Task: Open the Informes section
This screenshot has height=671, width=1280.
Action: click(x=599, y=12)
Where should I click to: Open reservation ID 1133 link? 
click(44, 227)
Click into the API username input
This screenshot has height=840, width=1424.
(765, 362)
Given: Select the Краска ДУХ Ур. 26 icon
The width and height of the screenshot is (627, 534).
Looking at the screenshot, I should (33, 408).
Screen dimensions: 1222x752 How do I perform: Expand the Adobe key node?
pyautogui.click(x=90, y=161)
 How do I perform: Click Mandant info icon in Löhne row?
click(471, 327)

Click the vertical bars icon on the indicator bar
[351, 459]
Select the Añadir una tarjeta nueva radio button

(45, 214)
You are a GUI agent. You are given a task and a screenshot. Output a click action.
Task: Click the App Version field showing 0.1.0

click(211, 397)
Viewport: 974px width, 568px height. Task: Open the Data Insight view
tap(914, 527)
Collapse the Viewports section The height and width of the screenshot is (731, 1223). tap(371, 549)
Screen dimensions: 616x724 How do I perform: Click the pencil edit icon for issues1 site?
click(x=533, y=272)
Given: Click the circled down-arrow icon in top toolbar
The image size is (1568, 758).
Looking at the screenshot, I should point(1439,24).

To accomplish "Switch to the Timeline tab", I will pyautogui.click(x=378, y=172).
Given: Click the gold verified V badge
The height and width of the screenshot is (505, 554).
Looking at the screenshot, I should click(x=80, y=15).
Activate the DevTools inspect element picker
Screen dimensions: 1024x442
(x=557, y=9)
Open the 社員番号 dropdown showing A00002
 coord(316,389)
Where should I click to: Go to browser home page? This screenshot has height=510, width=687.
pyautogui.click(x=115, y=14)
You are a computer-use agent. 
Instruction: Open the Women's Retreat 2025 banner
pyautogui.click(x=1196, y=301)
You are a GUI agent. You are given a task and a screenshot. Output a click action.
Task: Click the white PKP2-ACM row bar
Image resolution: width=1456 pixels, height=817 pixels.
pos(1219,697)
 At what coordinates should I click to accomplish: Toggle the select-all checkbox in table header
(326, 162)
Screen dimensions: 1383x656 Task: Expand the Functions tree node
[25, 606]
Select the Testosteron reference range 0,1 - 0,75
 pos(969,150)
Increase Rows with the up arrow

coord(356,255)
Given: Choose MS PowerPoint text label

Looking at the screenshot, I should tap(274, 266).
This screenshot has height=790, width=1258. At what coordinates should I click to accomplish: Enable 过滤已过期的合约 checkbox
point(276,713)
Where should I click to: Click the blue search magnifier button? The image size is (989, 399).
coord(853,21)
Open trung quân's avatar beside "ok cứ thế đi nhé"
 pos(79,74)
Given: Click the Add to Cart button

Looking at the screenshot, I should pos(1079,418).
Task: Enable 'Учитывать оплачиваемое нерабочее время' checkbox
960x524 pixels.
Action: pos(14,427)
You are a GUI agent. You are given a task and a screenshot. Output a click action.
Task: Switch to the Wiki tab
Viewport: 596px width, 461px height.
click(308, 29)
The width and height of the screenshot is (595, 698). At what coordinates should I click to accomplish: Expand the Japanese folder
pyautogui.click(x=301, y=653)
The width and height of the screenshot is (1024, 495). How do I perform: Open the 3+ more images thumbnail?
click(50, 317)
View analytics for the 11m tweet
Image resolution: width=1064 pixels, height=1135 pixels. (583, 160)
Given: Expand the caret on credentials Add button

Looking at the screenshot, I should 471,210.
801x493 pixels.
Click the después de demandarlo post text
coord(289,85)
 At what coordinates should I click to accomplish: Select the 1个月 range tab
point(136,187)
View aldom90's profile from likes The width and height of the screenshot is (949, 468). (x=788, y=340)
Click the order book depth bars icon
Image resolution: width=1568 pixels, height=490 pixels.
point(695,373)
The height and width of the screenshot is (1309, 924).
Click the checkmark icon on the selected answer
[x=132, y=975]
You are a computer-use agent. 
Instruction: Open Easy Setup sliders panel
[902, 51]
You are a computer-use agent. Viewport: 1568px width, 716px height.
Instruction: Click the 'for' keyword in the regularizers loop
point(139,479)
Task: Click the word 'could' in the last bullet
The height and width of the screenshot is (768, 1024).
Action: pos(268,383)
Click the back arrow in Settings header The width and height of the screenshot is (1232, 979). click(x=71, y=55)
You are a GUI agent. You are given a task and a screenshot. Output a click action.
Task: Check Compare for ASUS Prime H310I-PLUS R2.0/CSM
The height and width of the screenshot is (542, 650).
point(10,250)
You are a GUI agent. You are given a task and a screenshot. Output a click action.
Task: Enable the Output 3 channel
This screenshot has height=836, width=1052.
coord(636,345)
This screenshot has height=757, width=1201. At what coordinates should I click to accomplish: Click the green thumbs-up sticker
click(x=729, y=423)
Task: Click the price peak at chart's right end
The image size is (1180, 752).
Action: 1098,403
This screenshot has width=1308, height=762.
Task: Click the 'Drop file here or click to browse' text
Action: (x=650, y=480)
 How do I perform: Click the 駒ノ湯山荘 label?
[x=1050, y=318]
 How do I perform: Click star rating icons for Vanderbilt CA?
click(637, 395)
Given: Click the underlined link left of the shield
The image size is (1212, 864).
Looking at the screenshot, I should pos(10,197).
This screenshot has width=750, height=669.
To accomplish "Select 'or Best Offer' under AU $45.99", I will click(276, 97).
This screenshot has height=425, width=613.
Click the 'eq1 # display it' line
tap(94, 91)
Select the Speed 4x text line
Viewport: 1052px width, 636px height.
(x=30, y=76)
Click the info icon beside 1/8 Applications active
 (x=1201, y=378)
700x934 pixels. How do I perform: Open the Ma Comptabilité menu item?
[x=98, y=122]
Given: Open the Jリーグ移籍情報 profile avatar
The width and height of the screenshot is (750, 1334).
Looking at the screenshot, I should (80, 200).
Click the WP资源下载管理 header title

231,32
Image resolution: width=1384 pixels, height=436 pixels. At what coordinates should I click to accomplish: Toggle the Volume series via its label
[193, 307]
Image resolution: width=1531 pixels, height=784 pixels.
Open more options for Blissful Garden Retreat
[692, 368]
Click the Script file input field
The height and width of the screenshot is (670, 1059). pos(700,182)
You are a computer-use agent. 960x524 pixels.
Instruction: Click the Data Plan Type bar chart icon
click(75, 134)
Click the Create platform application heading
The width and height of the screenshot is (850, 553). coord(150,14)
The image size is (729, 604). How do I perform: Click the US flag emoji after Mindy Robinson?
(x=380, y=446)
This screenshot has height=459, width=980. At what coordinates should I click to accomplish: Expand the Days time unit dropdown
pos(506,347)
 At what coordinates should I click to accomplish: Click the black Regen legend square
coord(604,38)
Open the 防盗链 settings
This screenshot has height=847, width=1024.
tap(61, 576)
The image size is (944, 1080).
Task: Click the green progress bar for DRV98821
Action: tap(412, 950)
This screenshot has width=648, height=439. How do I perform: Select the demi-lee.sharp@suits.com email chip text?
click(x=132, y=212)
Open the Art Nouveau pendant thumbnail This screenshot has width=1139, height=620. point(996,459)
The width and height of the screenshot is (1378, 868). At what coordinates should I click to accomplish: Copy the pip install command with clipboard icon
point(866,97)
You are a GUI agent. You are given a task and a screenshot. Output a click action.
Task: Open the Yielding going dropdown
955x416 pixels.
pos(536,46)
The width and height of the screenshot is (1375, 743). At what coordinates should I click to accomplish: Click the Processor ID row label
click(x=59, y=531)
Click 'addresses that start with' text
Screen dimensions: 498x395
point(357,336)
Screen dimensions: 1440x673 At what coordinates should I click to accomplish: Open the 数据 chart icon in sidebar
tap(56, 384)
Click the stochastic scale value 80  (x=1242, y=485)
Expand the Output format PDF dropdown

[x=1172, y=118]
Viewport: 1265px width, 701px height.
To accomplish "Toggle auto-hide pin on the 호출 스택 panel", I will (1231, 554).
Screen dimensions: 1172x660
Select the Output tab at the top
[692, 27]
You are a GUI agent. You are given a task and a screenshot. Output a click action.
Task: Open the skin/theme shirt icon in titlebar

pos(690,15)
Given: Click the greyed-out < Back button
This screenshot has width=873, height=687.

_Your objective_. When a line in the listing has the string "computer" in it, return that line.

_Your response_.
You are a computer-use agent. 
You are a computer-use agent. 
You are a computer-use agent. Viewport: 1568px width, 716px height.
You are a computer-use agent. 960x524 pixels.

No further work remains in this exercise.